*WORK INSTRUCTIONS*
From the rows below, select every line containing the string "coordinates" and copy each such line in full.

** Start RECORDS SUPPLIED **

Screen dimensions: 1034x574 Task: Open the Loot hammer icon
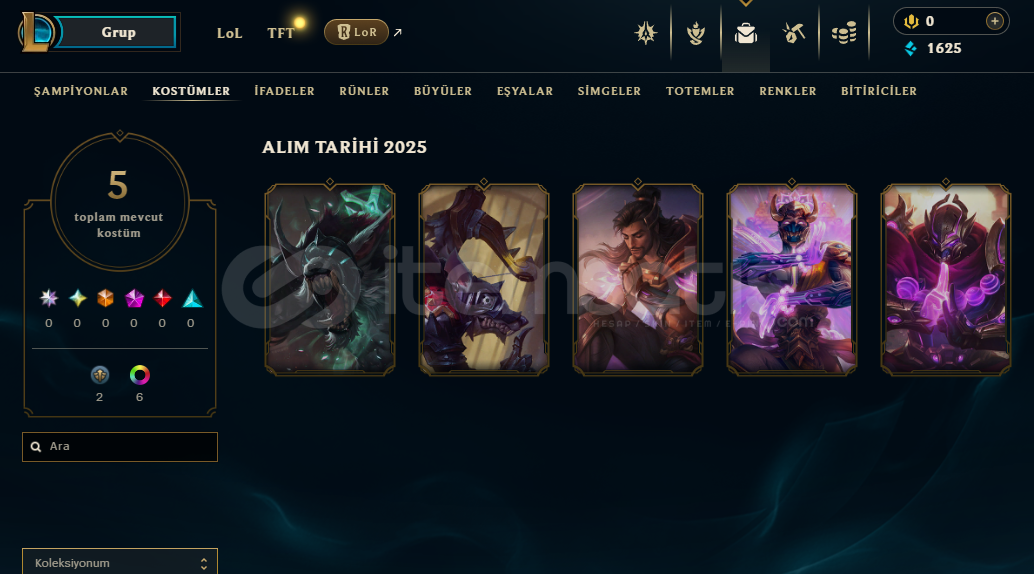coord(794,33)
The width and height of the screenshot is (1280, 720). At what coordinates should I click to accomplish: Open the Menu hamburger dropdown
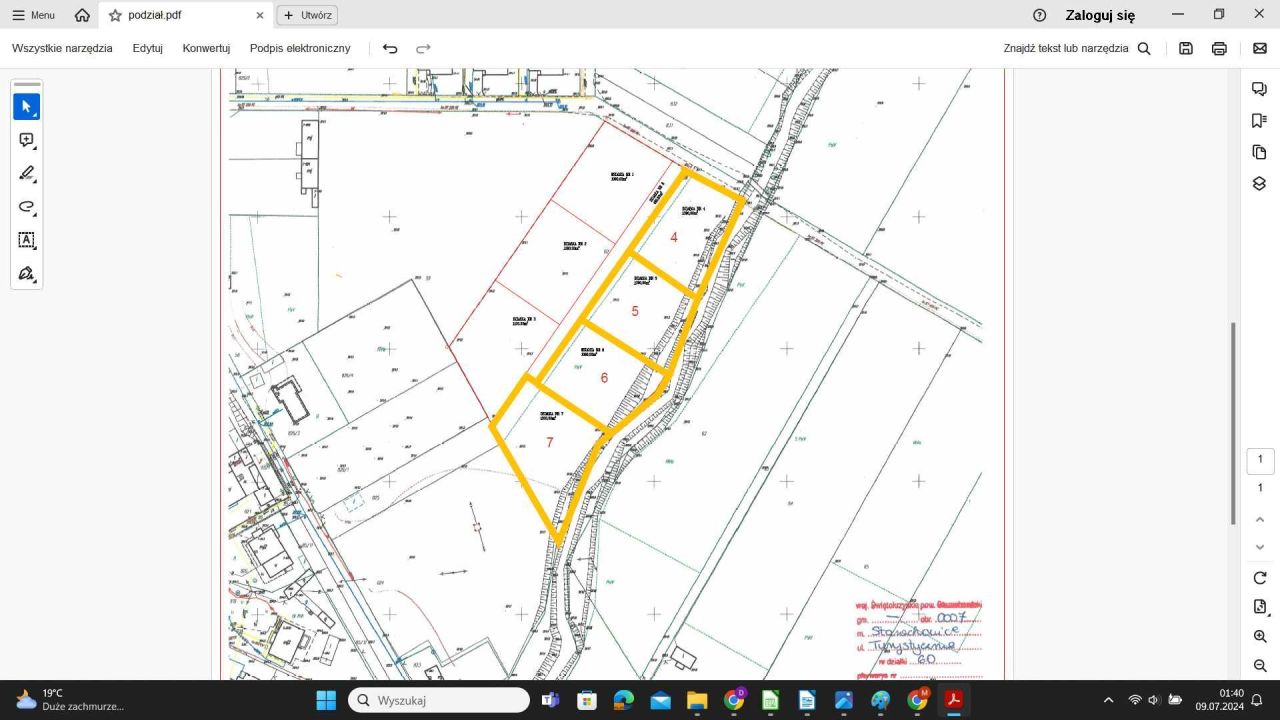coord(33,15)
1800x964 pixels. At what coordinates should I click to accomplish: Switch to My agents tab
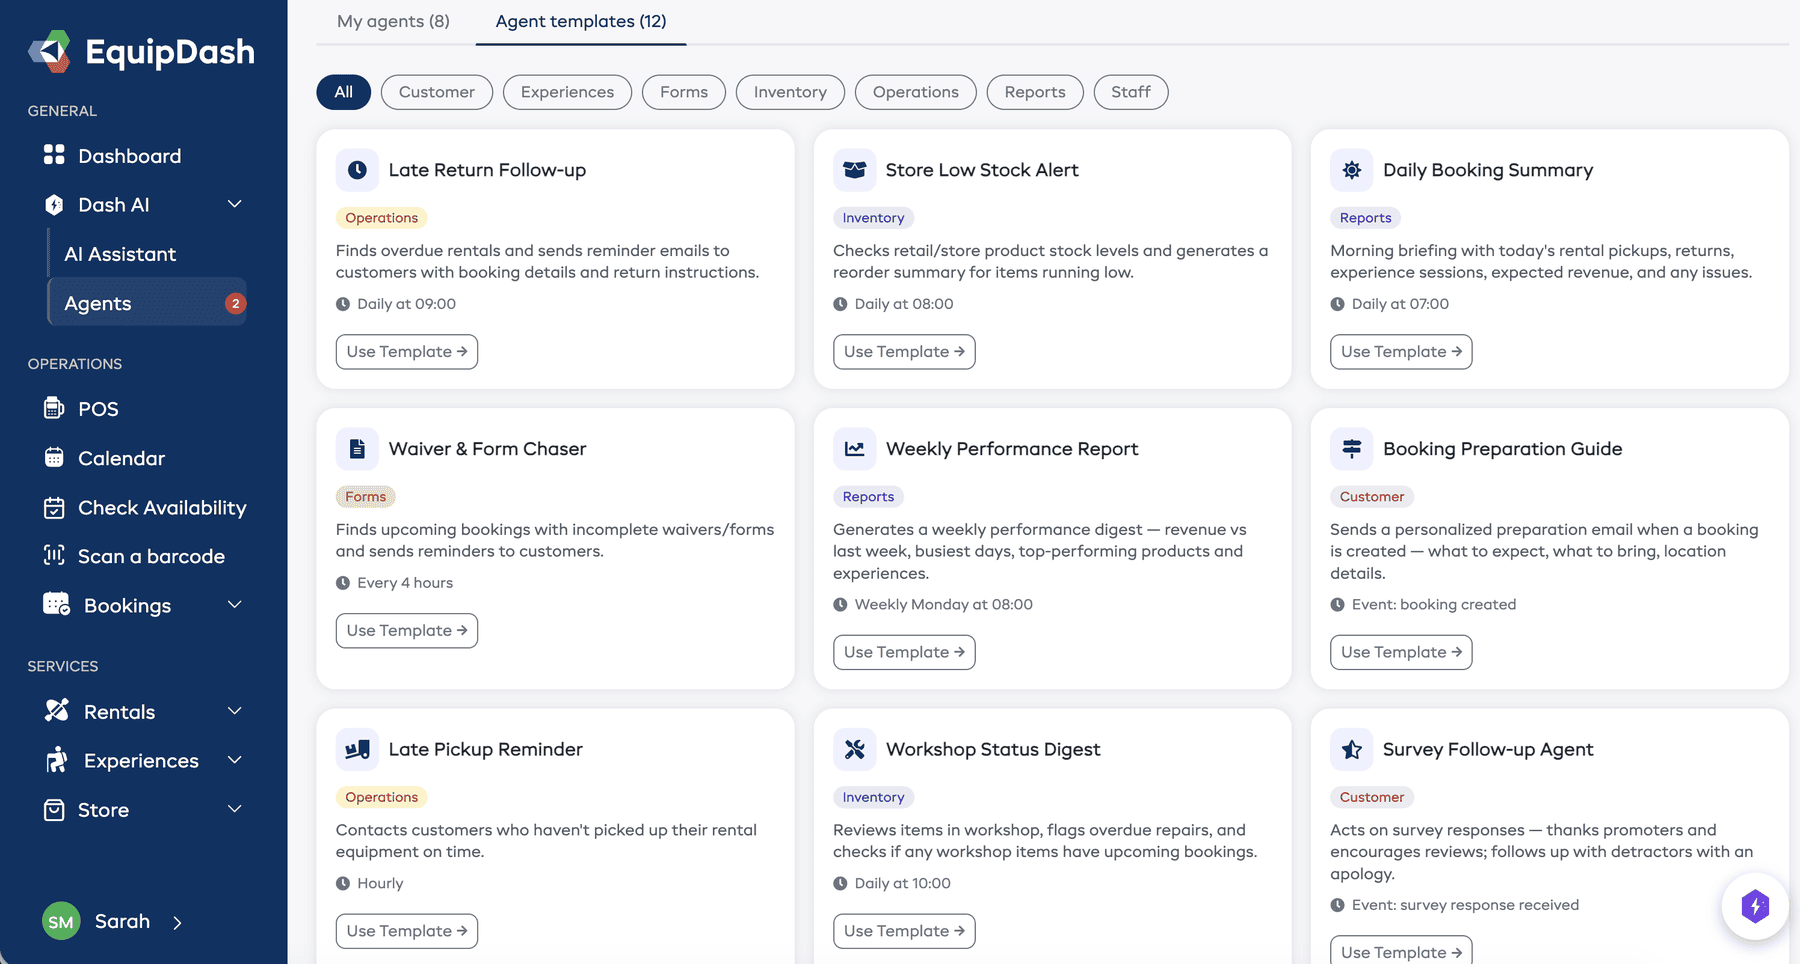393,21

** End RECORDS SUPPLIED **

*SOLUTION FOR THIS EXERCISE*
The width and height of the screenshot is (1280, 720). At what coordinates should I click to accomplish: Open the Menu hamburger dropdown
1800x964 pixels. At what coordinates should I click to accomplish: Switch to My agents tab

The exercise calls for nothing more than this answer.